--- TEXT ---
The Gulliver KEPCO Dossier

341 KEPCO

See also - Info on Ranger's Contracts.

As the chief provider of uranium fuel for one of the most aggressive nuclear power programmes in the world, Kepco (it was formerly KEKO/Korean Electric Co) has not only entered into supply contracts with Australian and Canadian mining companies, but is itself part of a JV in Gabon.

In 1979, KEKO signed a contract for the supply of 2,270 tonnes of U3O8 from the Ranger mine in Australia to be delivered between 1983 and 1992 (1).

The same year, it arranged a US$294 million contract with Norcen and Lacana which fell into abeyance after the British Columbia moratorium on uranium mining (see Norcen).

Early the following year, KEKO signed a contract for the delivery of more than 4 million pounds of U3O8 between 1981 and 1990 from Rio Algom at Elliott Lake (2).

Also in 1980, KEKO formed a]V (41%) with Cogema (49%) and the Gabonese government (10%) to explore for uranium in the Lordleyon region of the African state (3).

In April 1980, the United Nuclear Corporation - America's largest producer of uranium - contracted to supply KEKO with more than 3,000,000 lb of uranium oxide between 1980 and 1985 (4).

Along with Anschutz (50%) and Taiwan Power, (25%) KEKO (sic) began drilling for uranium at an undisclosed site in Paraguay in 1982 (5).

By 1984, Kepco had purchased 4.5% of the equity in the Dawn Lake JV from SMDC with whom it already had contracts for supplies from Key Lake for its "ambitious nuclear power generating programme". It was also "intensively seeking new uranium markets in Japan" (6).

In 1987, Kepco secured a small, but important, contract for the supply of 170 tons a year between 1993 and 2002 (possibly 2012) for US$150 million, and the purchase of a 2% non-voting interest in the Cigar Lake JV from SMDC (7).
--- DATA PROVIDED ---
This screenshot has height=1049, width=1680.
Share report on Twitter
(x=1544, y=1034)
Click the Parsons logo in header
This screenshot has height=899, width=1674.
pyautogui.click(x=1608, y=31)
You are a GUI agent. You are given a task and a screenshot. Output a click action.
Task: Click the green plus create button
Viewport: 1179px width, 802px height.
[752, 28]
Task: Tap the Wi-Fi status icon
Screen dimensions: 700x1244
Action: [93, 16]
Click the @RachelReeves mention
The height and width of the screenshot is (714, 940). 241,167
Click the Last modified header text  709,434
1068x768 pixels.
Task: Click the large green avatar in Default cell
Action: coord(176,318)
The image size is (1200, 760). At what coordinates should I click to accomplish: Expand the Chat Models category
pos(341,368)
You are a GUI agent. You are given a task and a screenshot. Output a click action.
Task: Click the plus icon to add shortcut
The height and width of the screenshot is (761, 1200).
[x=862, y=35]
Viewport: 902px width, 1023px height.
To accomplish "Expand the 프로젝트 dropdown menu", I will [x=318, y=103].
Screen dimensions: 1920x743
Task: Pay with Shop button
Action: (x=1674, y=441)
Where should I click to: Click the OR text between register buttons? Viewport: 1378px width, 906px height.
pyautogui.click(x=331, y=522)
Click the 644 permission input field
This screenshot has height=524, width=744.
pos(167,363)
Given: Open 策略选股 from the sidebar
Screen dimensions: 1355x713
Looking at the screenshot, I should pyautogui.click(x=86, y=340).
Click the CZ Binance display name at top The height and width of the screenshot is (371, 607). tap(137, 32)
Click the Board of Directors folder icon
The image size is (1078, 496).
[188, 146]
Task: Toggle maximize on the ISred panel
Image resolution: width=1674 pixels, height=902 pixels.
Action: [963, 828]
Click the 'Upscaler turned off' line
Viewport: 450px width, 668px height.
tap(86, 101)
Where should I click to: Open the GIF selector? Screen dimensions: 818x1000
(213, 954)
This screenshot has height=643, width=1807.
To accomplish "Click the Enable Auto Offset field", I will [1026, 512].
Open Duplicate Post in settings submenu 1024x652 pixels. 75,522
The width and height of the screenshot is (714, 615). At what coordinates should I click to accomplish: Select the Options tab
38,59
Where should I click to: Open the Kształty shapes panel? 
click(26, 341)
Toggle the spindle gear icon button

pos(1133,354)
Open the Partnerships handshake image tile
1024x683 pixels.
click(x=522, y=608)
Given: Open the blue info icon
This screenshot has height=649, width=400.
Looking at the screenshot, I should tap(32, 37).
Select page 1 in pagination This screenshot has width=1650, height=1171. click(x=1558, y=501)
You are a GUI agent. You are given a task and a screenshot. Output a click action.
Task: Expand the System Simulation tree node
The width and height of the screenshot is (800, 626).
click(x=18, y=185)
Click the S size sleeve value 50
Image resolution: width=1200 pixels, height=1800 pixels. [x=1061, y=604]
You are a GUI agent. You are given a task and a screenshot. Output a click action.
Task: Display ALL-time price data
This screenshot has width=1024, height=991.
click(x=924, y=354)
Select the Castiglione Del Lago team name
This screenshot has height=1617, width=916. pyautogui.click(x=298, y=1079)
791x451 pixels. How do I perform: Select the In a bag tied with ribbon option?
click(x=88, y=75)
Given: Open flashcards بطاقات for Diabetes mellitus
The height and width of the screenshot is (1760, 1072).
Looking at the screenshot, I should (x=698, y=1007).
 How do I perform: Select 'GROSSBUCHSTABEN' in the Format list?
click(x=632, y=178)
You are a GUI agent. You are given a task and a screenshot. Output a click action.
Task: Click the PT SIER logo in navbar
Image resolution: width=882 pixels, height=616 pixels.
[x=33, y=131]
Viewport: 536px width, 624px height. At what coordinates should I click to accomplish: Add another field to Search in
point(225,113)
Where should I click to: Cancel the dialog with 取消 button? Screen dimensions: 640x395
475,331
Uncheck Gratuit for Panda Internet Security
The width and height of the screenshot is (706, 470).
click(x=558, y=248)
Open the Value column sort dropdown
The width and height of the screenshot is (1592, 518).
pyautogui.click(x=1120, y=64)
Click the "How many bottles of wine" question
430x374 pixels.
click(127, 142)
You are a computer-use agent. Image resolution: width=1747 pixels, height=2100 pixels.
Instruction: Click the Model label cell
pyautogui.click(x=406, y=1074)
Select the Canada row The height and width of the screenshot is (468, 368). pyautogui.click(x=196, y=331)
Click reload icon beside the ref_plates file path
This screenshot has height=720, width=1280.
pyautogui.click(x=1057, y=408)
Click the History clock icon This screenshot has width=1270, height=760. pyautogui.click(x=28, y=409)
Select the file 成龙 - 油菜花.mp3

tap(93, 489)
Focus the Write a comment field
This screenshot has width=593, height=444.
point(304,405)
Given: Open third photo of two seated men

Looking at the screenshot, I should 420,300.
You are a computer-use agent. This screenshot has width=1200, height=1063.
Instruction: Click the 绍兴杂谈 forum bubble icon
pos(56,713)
---
» **DIRECTIONS**: Carry on the dossier on KEPCO's uranium dealings from the point where it stops.

» **EXERCISE ANSWER**:
By 1986, nuclear power accounted for 43.8% of South Korea's power generation, and was rising rapidly to around fifty per cent (8).

Kepco's long-term contracts in 1988 amounted to 1,300 tonnes a year until 1991, including the Cameco, and ERA contracts already mentioned, 212 tonnes/year from Roxby Downs, starting delivery in 1987, and output from the company's 2% share of Cigar Lake, and 20% in the Crow Butte project (see Ferret) (8).

In 1990 Kepco reached agreement - not without controversy - with the Soviet Union for the supply of 40 tonnes per year of 3.5% enriched uranium, commencing in 1990 and lasting until 2000 (9). This deal was imprudently signposted by the Mining Journal as potentially useful to the military (10). In an apology published shortly afterwards, the MJ quoted Kepco as maintaining that the contract was fully covered by both bilateral and IAEA safeguards (11).

The same year, the South Korean regime announced that Kepco would be partly privatised with 21% of the government holding put on the market (12).


SOURCE: "The Gulliver File - Mines, people and land: a global battleground" by Roger Moody.

Published in 1992 by Minewatch, 218 Liverpool Road, London Nl ILE, UK, and WISE-Glen Aplin, Po Box 87, Glen Aplin Q 4381, Australia.